Start with the first line of the data and end with the line that holds "Cultura e tempo libero (1124, 754)"; write out each one exactly.

╔══

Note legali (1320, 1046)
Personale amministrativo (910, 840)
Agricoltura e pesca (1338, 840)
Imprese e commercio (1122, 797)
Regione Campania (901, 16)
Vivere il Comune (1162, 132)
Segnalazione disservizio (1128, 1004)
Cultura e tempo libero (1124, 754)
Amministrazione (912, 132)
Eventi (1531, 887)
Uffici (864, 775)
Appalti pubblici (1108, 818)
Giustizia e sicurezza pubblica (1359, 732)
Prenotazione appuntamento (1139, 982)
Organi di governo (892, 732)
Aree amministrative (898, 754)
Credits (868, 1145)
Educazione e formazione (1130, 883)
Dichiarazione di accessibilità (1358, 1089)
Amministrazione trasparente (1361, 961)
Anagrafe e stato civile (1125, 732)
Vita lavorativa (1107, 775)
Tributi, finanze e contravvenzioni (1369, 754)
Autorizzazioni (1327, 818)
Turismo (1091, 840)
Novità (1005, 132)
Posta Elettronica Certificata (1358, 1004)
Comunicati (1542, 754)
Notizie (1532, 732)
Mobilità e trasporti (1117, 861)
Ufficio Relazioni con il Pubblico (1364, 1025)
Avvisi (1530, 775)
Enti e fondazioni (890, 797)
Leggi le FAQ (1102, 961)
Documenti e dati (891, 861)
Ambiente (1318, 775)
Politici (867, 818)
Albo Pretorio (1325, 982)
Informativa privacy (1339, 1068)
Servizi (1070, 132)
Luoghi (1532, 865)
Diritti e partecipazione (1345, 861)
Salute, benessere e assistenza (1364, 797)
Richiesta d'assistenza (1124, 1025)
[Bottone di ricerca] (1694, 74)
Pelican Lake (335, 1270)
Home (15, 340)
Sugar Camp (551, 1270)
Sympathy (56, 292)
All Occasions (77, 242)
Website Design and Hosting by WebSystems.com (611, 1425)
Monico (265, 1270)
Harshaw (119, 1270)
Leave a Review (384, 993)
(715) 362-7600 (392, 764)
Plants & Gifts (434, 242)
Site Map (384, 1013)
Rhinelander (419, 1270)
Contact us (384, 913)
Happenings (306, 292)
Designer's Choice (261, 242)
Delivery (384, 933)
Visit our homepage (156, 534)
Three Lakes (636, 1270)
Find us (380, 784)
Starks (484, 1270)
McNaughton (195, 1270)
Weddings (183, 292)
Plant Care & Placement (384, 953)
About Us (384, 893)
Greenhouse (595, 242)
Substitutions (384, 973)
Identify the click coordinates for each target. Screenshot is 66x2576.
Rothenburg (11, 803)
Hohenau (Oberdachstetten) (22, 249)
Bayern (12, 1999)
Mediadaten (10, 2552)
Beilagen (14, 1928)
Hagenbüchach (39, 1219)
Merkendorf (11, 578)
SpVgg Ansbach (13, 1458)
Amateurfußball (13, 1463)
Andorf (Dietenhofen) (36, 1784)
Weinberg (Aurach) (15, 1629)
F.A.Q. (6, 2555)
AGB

╚══

• _Expected answer_
Note legali (1320, 1046)
Personale amministrativo (910, 840)
Agricoltura e pesca (1338, 840)
Imprese e commercio (1122, 797)
Regione Campania (901, 16)
Vivere il Comune (1162, 132)
Segnalazione disservizio (1128, 1004)
Cultura e tempo libero (1124, 754)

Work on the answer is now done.